Your worry, in my opinion, is exactly why the free market can come to the rescue. Increased freedom and liberty in general, are the answer to your future concerns, and truly free markets, in particular. The free market thrives because needs are being met, and there is a free exchange of money for goods or services that rewards the suppliers for knowing what goods and services to provide and rewards the buyers by getting them exactly the goods and services they want and need.

But a free market does not need to be unregulated, rather the most effective market is appropriately and reasonably regulated. Reasonable regulations mean that market regulations are balanced correctly: neither too onerous for the suppliers nor too restrictive for the buyers. There must be true political freedom too, in order for economic freedom to be sustainable for the long-term.

Political freedom means that government:

1)    holds regular elections (we replace useless politicians),

2)    enforces a reasonable rule-of-law, and

3)    protects individual rights, including property rights.

When free markets are accompanied by meaningful individual rights and property rights and a tightly enforced, yet reasonable rule-of-law, then we will have a future worth anticipating. Such a happy prospect is only possible when a government exists based on blind enforcement of the rule-of-law, that is, justice is dispensed without respecting one’s name or station or level of income.

In my opinion, for you and millions of worried American citizens just like you, the best course of actions would be to do all things possible to enlarge the prospects of freedom and liberty in America. Then we citizens can revel in the wonders of the free market, which supply a constant stream of innovation for decades into the future.

For example, consider the music industry. For years, even decades, the music industry tried hard to behave like a cartel, mostly successfully, creating an industry consisting of relatively few choices for music tunes, yet insisting we consumers buy the entire album for $15 or more in order for us to own the single tune we wanted.

Then with the advent of digital offerings, the few firms at the top grew further and further apart from their customers – to such an extent that by the 1990s they were suing their customers in court!

Why? How did this level of disconnect between supplier and consumer happen? In response to the heavy hand of the music cartel, music consumers were illegally downloading ‘free’ music, and not giving the music recording cartel their legal, though usurious cut – therefore something obviously had to be done.

The free market, in the guise of Apple, rode to the rescue. By 2001, Apple created both the iTunes digital store and the iPod and those two innovations made it both possible and easy to download music from the Internet to the iPod for $.99 a tune. Customers loved this option and the music industry was saved, mostly – with a heavy dose of Apple, of course.

Now, music creators also get a cut for being creative and music owners can own loads of relatively inexpensive music and carry the music around with them anywhere. Billions of tunes are purchased each year and owned one-by-one by consumers for less than a dollar each. How many billions of tunes have been downloaded from the iTunes store in the last 12 months?

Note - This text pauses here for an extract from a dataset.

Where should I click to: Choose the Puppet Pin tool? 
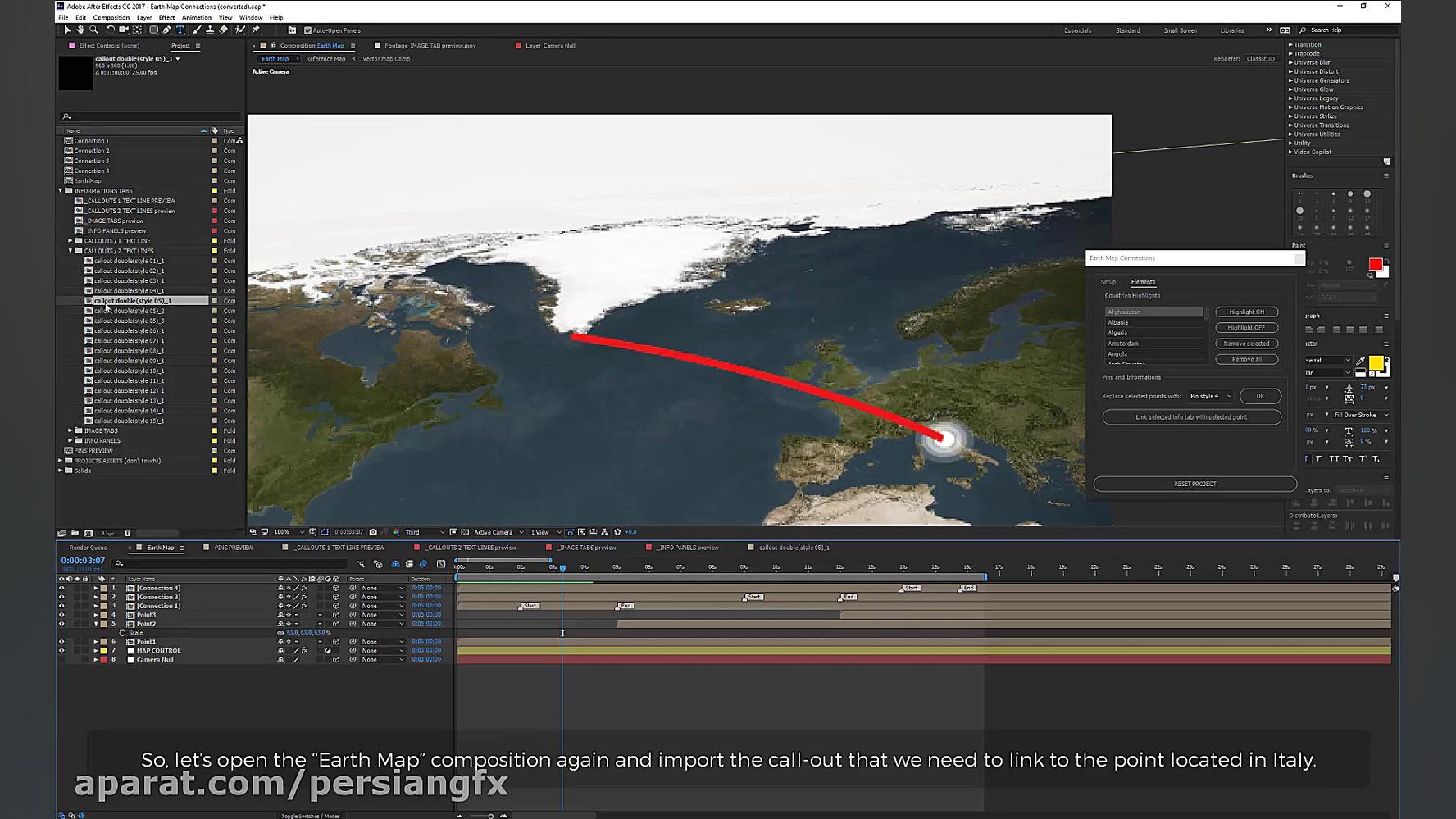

Is there a better example of the free market fixing a large problem?

The government need not intervene in determining price, whether $15 or 99 cents, but ought to enforce a reasonable rule-of-law across the board, thereby maintaining robust competition in the marketplace, allowing the price signal to be clearly heard by both buyers and sellers in the marketplace. Markets can prosper with the light touch of government regulation.

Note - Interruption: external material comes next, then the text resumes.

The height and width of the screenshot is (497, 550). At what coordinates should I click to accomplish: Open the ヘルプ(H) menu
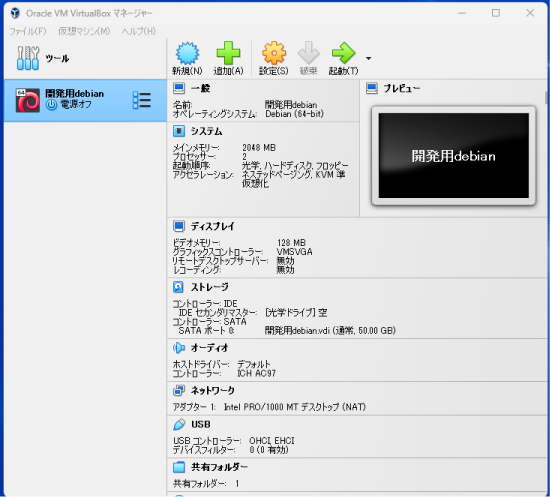pos(139,31)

Long story short, for a happy future, you want and need as much freedom and liberty and property rights and free markets thriving as possible. Government intervention such as establishing price ceilings and price floors always mutes the price signal, mucking up the future and killing most of the options available.

Government is best when it acts as the referee of a reasonable rule-of-law, applying justice evenly and blindly, without regard to how much money the offender might contribute to a specific politician’s re-election campaign.